* Your goal: In the passage on grouping Wikipedia people pages by category, how many of the 10,000 most viewed pages in the People category have a 'Categories' property?

======== Selected passage

After a few different experiment with weighting, we ended up with a method to calculate idf which wikipedia calls probabilistic idf.

$$ idf(w) = \log {\frac {N-n_{w}}{n_{w}}} $$

where $$n_{w}$$ is the number of articles containing the term $$w$$.

Similarity Search: Nearest Neighbor Search with 'Categories' Properties

From 10,000 most viewed Wikipedia pages in People category, 9,620 pages has 'Categories' property that can be accessed by requesting to Wikipedia API.

To illustrate, Wikipedia has 'Michael Jackson' fit the following categories: '1958 births', '2009 deaths', '20th-century American singers', '21st-century American singers', 'AC with 15 elements', 'Accidental deaths in California', 'African-American choreographers', 'African-American dancers', 'African-American male dancers', 'African-American male singers'

Since 'Categories' property summarizes each person and focus on their occupations, nationalities, and ethnicities, we hope that we can classify people into groups using their categories already made by Wikipedia.

Firstly, we tried Nearest Neighbor Search to find the closest match of each person. In the data preparation process, we discard categories that do not relate to the person's identity. Those categories commonly contains the words 'articles', 'pages', etc. Then, we use a one-hot encoding i.e. dummy variable to convert categories into integer data. After the preparation, we have sklearn.NearestNeighbor fit the one-hot data and predict top two closest match of each person.

In the first try, we have a dummy variable for every category that appears more than 7 times. The predictions of the 17 most viewed Wikipedia pages are as follow.

To improve the predictions, we tokenize the categories and have important words representing each person instead. This is because we can create subcategories from the categories given by Wikipedia. For instance, with tokenized version, Michal Jackson will belong to 'American', 'Africa-American', 'dancers', 'singers', etc. Without the tokenization, Michael Jackson would never be matched to an American dancer even though they are similar.

Thus, we tokenize importanct categories and perform Nearest Neighbor Search with the new one-hot matrix. The predictions from this try is more accurate.

================
======== Extracted entries

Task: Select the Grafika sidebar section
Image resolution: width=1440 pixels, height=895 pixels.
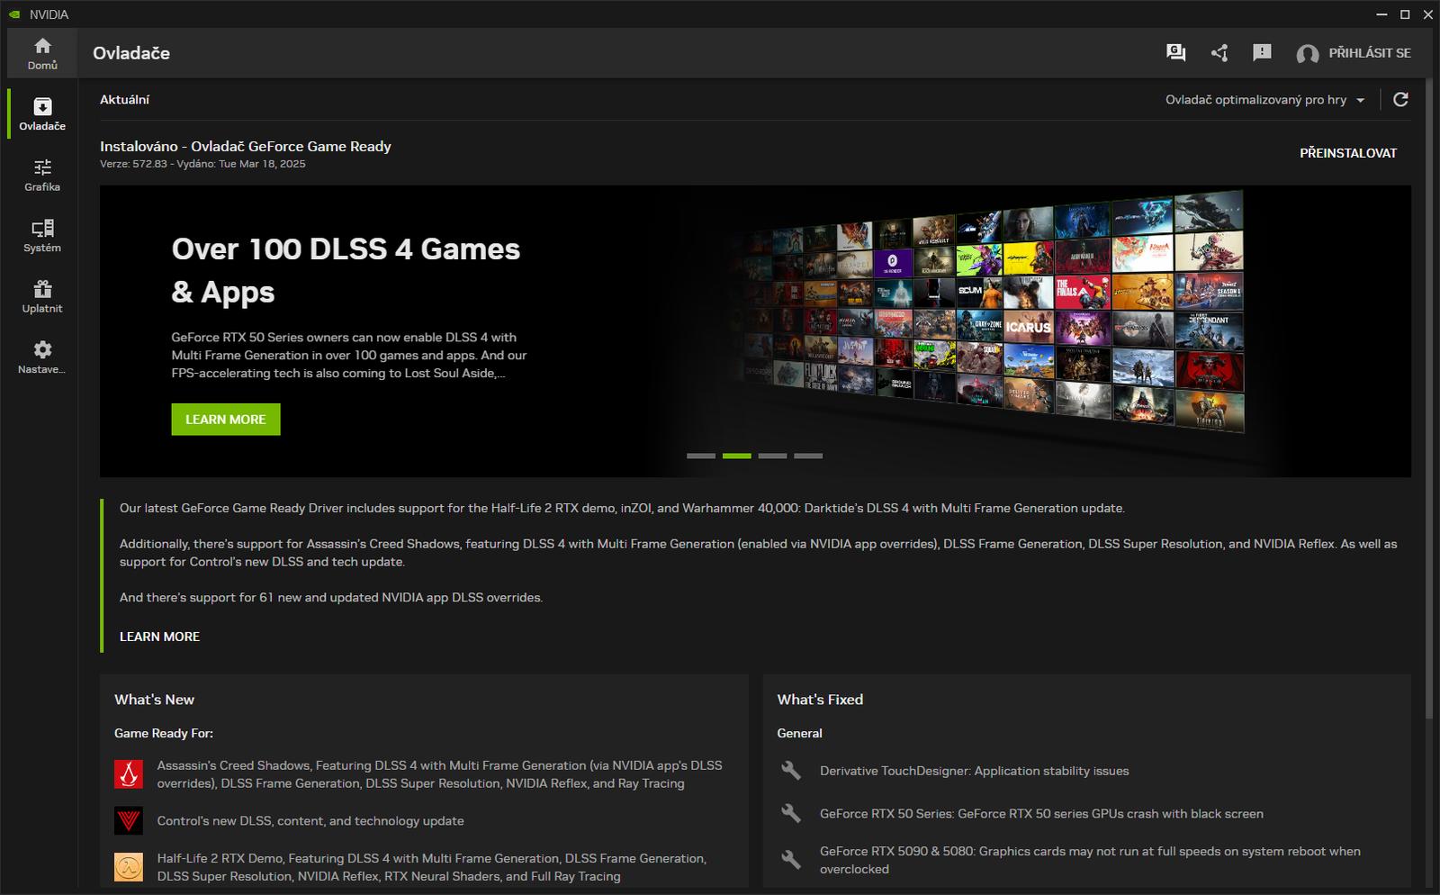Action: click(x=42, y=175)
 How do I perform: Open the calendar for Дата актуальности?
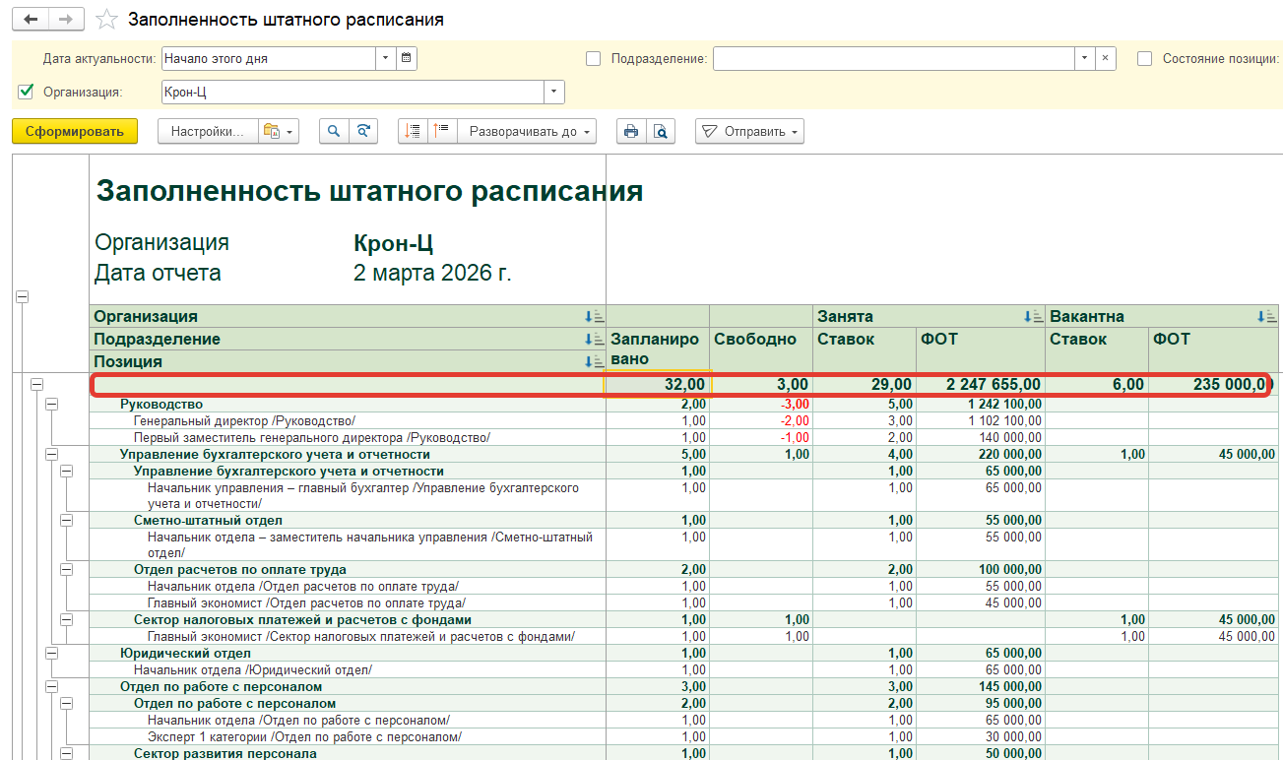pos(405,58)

================
======== Extracted entries

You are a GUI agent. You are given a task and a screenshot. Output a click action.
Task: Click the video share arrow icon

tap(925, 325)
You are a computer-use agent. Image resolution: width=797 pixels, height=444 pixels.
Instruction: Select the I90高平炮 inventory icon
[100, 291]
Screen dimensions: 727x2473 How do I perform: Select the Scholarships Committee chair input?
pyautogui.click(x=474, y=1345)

================

* Response: 9,620 pages